I created this PR to allow agave to easily switch out the channel implementation. The follow on pr will bound the worst case behavior while providing the exact same load shedding that exists in agave today.

If someone (such as the networking team) would like to explore alternate load shedding implementations and root cause the spikes, this seems like a valuable project whose priority would need to be considered relative to other projects.

The result of this pr (and the following one) would allow an unbounded channel to be replaced by a bounded channel with the exact behavior as we currently have… except we eliminate the worst case behavior of wastefully growing an unbounded channel to hold data that will be thrown away past a threshold at receive time.

If subsequent changes are made to include more sophisticated load shedding, then the fact that implementation is behind a trait bound will likely allow that implementation to plug into the existing code paths. Or, if the more sophisticated version is so vastly different enough that the trait bound isn't sufficient, we can revert / rework relevant code paths at that time -- this is work that would have to be done in either case. This code change and the follow on PR are minimal enough that very little code needs to be changed in either case.

behzadnouri · 2025-02-07T02:22:59Z

I appreciate you contributing here and we definitely can benefit from more people helping with debugging and maintaining gossip or scrutinizing the design and implementation. I also fully acknowledge that these packet spikes are something which needs to be investigated and addressed. So please do not consider my comments as dismissive of your work or intentions.

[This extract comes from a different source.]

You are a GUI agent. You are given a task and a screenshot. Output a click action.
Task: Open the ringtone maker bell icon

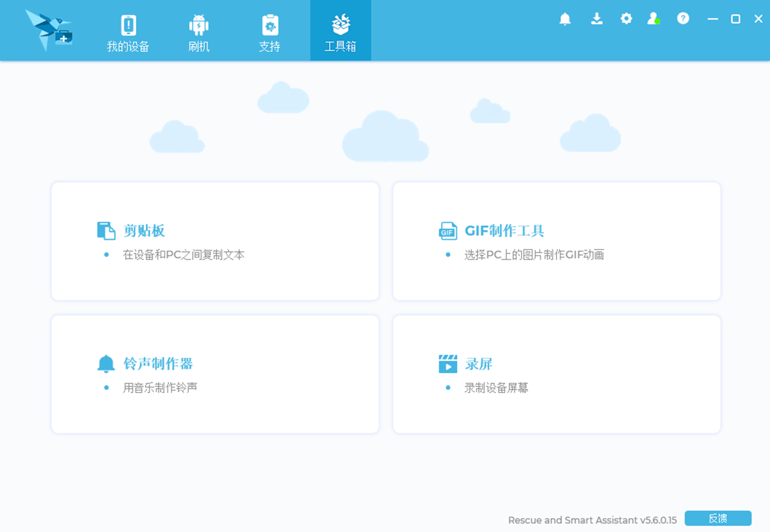pos(106,362)
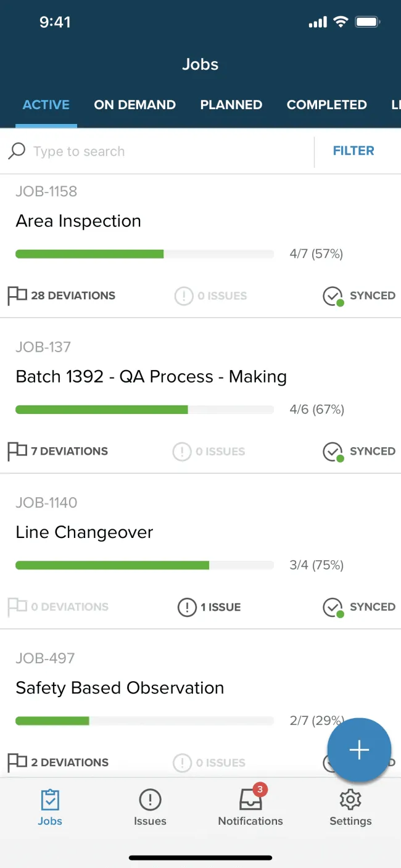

However, my point is, before implementing any solutions, we need to take some prerequisite steps:

First we need to understand the nature and root cause of these spikes.
- Are these legit traffic or spams? Is there an implementation or design bug? Is there any correlation with the node's stake or node's leader slots? What is the distribution of packet types within these spikes? How many of these packets are duplicate? etc.
Then we need to figure out what best addresses the root cause.
- Is there a bug that needs to be patched? Does it require a design change? Should we prioritize certain packets? Should we do more load-shedding or a different kind of load-shedding? etc
- In particular if the issue is an implementation or design bug, then (any kind of) load-shedding will only obscure the symptoms and does not really address the root-cause. Not only that, it will even make it harder to investigate the root-cause.

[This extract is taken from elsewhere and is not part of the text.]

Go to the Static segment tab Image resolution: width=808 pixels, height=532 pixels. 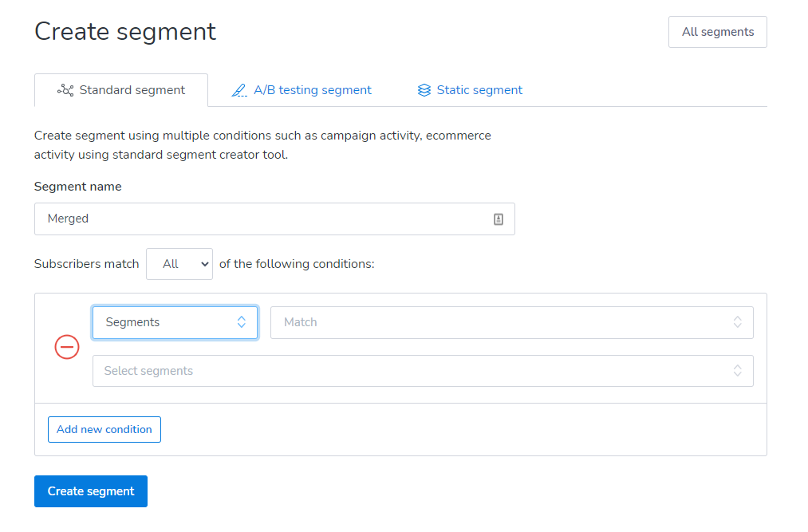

So, again, I would appreciate it if we do not jump to any solution before we better understand the dynamics here. If you are interested to help with that I would suggest to chat with @gregcusack first. I am sure he has some good insights how to best approach debugging and investigating gossip traffic. Thank you.

t-nelson

i think the proposed changes have merit. let's reframe the problem and clarify priorities

the problem being addressed here is not in fact the traffic spikes, it is the memory pressure being imposed on the rest of the system when these spikes occur

we no doubt need to be addressing the root cause of these events, but i'll contend that that is not the mandate of the perf team. the network team has the expertise to resolve that problem most effectively

the perf team on the other hand is tasked with identifying and mitigating bottlenecks with minimal changes to logic and i think that's what they're doing here. replacing one lossy channel implementation with another, while retaining similar loss characteristics is about as close to zero logical changes as we can expect here. however, we trade the former's memory foot print elasticity for the latter's static allocation, isolating these gossip events from the rest of the validator. that is a win in my book. any decoupling, especially when it is implicit, is a win in my book

introducing a trait as an intermediary seems like a fine idea. sure there's only one implementation today, so it's a bit superfluous, but it does make the change set dead simple to review. i expect the followup swapping out the implementation will be just as reviewable. if the network team determines that a smarter channel implementation is needed in the future, there's little to no harm in the trait being there and it might even simplify prototyping

i'm r+ network team approval here. it is ultimately their code to maintain. i do believe that this is the right change to make today for the sake of the rest of agave

--

one criticism i will give is that we are a not a merge update house. @cpubot, please rebase that ugly commit away 😉

behzadnouri · 2025-02-11T03:11:46Z

it is the memory pressure being imposed on the rest of the system when these spikes occur

This PR was done with the presumption that the channel is growing unboundedly. I have explained on a call that neither the metrics nor the profiles "necessarily" indicate that the channel is growing too large.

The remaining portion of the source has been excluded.